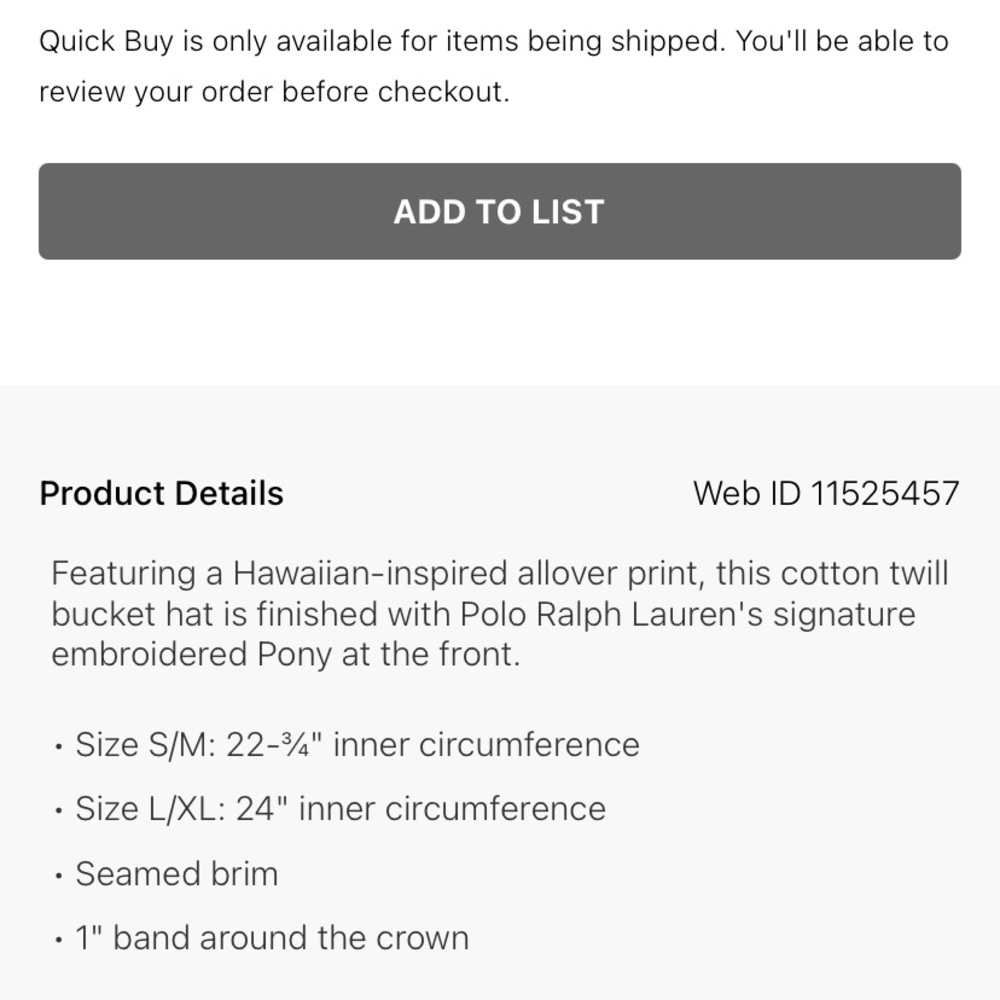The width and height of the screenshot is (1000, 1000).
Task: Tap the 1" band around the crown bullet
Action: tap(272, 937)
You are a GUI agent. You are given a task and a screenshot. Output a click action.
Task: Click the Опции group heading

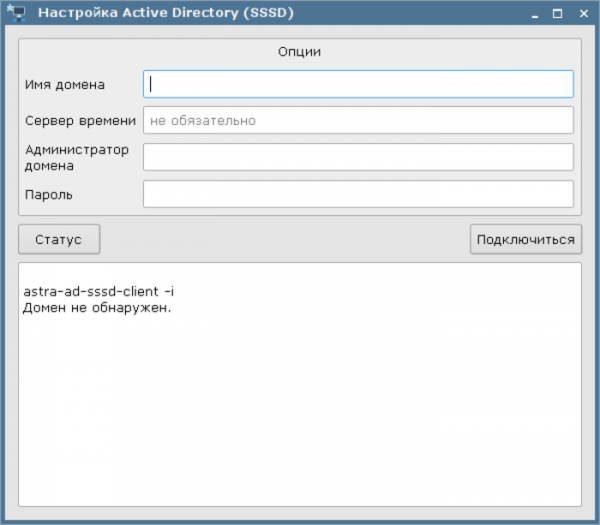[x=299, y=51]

★ ★ ★

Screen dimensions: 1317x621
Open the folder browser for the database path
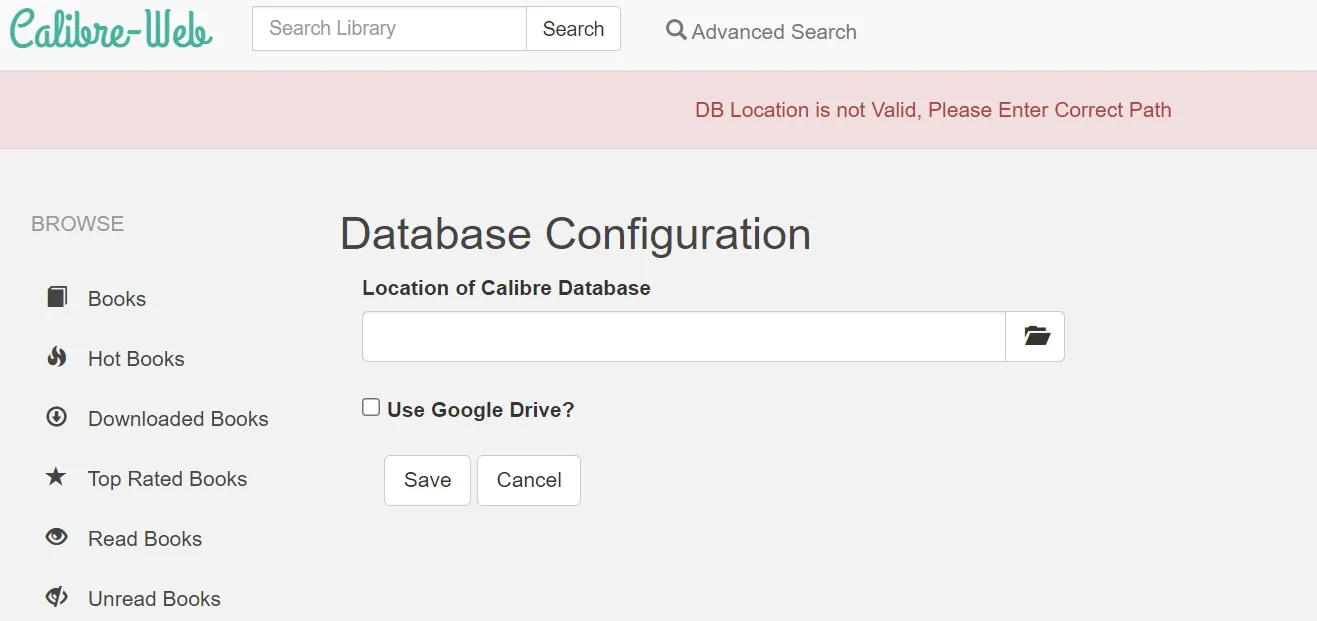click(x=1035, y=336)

★ ★ ★

**Written instruction**
Put the stretch of rows from the line containing "Screen dimensions: 1317x621" through the line containing "click(x=1035, y=336)" into a Markdown table with the columns Number and Record line, skipping blank lines. Leave the pictures out of the answer.

**Task answer**
| Number | Record line |
|---|---|
| 1 | Screen dimensions: 1317x621 |
| 2 | Open the folder browser for the database path |
| 3 | click(x=1035, y=336) |